Dental Plan Coverage.

A carrier offering a dental plan may not subject a provider to an additional level of oversight under the carrier's provider agreement solely because the provider files an appeal or grievance on behalf of a patient.

The prohibition on denying coverage for treatment of emergency dental conditions on the basis that the service was provided the same day as examination and diagnosis applies to dental plans (rather than dental-only plans).

Fully capitated dental plans are exempt from the provisions related to additional levels of oversight and coverage of emergency conditions.

Appropriation: None.

Fiscal Note: Available.

Effective Date: The bill takes effect 90 days after adjournment of the session in which the bill is passed.

Staff Summary of Public Testimony:

(In support) When the Patient Bill of Rights was passed in 2000, dental benefits were omitted, so when a dental provider or patient appeals a claim, the insurance company determines whether to pay it. If a provider continues appealing, the insurance company threatens to put the dentist on focused review status. This bill allows for reviews by independent review organizations and prohibits insurance companies from punishing providers for advocating for patients. It is about treating consumers and dentists fairly. It will force insurance companies to follow the standard of care. If an insurance company denies a claim because what they do is different from dentists, the company should not be able to advertise that benefit. It is the exception that a dentist would over-treat a patient.

(Opposed) This bill would increase the cost of dental benefits to customers. Dental plans were exempted in 2000 because that bill was designed to curb consumer concerns about medical plan coverage. Some elements make sense (such as utilization review programs, retrospective denials, and an appeals process), but many provisions have no application to dental plans. The average dental claim is much lower in value than medical claims, so using the independent review process could exceed the cost of the claim. The National Association of Insurance Commissioners Model Act and most states have exempted dental-only plans.

Carriers provide pre-estimates for dentists and have a thorough appeals process involving review by dental consultants. Carriers try to preserve the network, but some dentists are put on focused review because of suspicious treatment patterns. Certain criteria must be met for procedures, especially those with a higher likelihood of abuse. With respect to advertising, carriers are advertising on behalf of purchasers.

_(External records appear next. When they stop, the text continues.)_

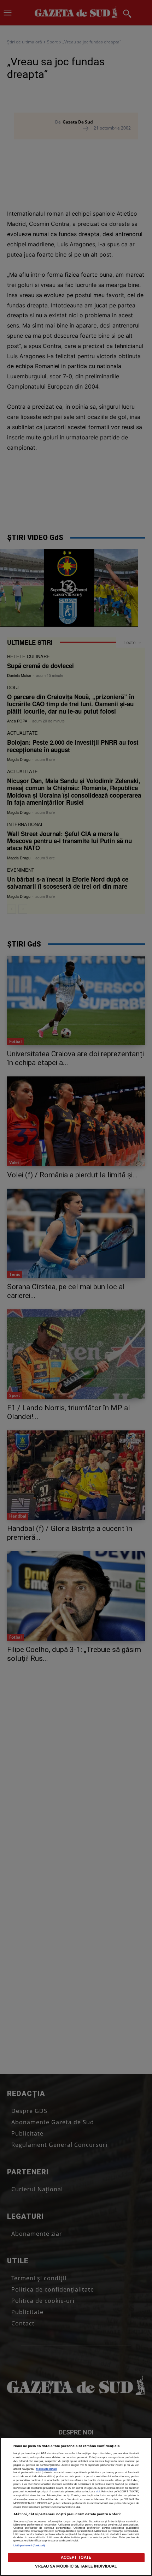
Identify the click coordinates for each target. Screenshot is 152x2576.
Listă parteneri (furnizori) (29, 2545)
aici (98, 2491)
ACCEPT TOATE (76, 2557)
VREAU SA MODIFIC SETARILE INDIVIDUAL (76, 2566)
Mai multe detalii (46, 2468)
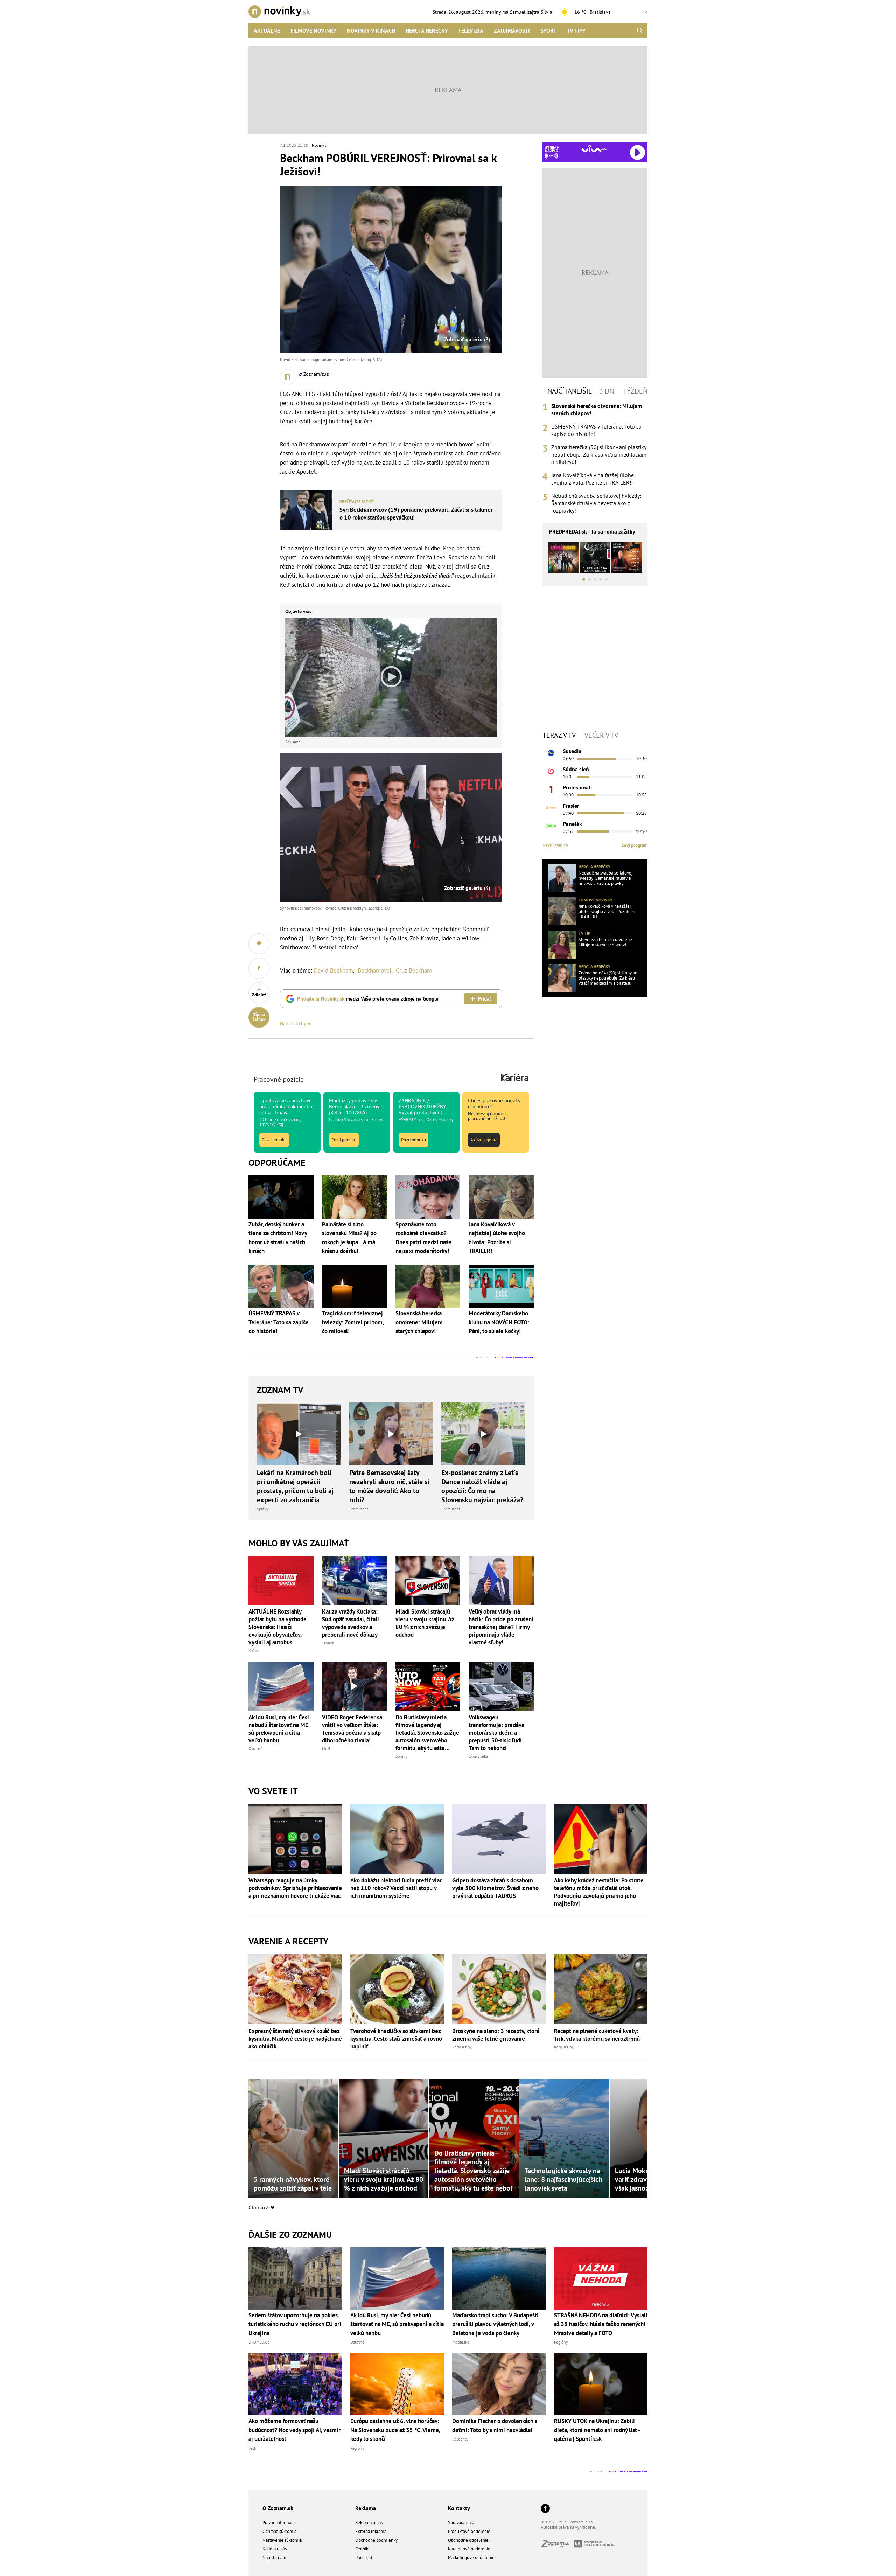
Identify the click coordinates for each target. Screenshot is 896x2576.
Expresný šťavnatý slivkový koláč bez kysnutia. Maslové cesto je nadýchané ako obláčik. (295, 2038)
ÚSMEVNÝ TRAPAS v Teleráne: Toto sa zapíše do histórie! (596, 430)
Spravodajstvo (461, 2523)
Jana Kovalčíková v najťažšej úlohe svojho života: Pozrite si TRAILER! (592, 479)
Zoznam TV (280, 1389)
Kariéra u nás (274, 2549)
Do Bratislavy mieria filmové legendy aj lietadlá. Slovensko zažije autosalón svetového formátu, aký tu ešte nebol (427, 1732)
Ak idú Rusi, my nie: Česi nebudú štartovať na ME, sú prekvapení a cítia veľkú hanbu (278, 1728)
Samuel (517, 12)
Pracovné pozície (279, 1079)
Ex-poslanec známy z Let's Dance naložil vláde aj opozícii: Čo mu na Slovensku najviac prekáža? (482, 1486)
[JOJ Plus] (551, 826)
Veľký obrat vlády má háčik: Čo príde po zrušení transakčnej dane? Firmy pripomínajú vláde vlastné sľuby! (501, 1627)
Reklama (365, 2508)
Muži (326, 1748)
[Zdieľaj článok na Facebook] (259, 968)
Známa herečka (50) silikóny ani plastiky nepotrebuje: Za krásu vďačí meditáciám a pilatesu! (598, 454)
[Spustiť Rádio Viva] (594, 148)
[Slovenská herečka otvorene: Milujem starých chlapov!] (562, 945)
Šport (548, 30)
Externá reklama (370, 2531)
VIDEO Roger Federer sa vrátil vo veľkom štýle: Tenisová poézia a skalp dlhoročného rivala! (352, 1728)
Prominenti (359, 1508)
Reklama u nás (369, 2523)
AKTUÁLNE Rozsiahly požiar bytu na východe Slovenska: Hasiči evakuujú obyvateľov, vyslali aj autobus (277, 1627)
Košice (253, 1650)
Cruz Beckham (414, 970)
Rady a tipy (462, 2046)
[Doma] (551, 808)
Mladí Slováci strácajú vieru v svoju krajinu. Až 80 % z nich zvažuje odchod (425, 1623)
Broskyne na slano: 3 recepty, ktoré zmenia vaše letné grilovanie (496, 2034)
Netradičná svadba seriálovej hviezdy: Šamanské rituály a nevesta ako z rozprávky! (596, 503)
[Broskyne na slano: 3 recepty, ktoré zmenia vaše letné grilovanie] (499, 1989)
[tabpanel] (595, 458)
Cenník (361, 2549)
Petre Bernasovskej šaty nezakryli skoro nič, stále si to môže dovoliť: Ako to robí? (389, 1486)
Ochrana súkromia (279, 2531)
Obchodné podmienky (376, 2540)
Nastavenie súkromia (282, 2540)
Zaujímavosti (512, 30)
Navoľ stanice (555, 845)
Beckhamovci (374, 970)
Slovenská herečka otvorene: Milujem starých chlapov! (596, 409)
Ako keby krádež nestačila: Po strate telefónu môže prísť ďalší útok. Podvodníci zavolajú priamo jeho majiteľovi (599, 1892)
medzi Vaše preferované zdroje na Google (368, 998)
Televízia (470, 30)
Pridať (484, 998)
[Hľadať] (640, 30)
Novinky (319, 145)
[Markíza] (551, 753)
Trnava (328, 1642)
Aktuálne (267, 30)
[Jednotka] (551, 789)
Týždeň (635, 391)
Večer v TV (601, 735)
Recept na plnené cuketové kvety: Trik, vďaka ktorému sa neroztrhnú (597, 2034)
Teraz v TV (559, 735)
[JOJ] (551, 771)
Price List (363, 2558)
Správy (263, 1508)
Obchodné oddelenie (468, 2540)
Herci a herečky (427, 30)
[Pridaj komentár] (259, 944)
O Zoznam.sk (277, 2508)
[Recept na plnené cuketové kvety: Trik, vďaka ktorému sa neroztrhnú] (601, 1989)
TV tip (584, 933)
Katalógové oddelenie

(Other) The model at issue here is fee-for-service. Fully capitated dental plans already do some of the things required by the bill, and other parts are not applicable. Employee dentists design treatment plans with patients. There is a peer review process to ensure quality of care. There is no processing of claims, but there is a process for grievances and appeals. This bill would have undue costs for dental plans.

Adding rights under the Patient Bill of Rights to people using dental care makes sense. There are a variety of reasons why a carrier may not cover a claim, like frequency limits. There is concern about the explanation of benefits with respect to how plans may advertise denied procedures.

Persons Testifying: (In support) Representative Caldier, prime sponsor; Amy Cook, Cook Family Dentistry; and Brady McDonald, McDonald Dentistry.

(Opposed) Sean Pickard and Cindy Snyder, Delta Dental of Washington.

(Other) Melissa Johnson, Willamette Dental Group; Lonnie Johns-Brown, Office of the Insurance Commissioner; and Steve Gano, Premera Blue Cross.

Persons Signed In To Testify But Not Testifying: None.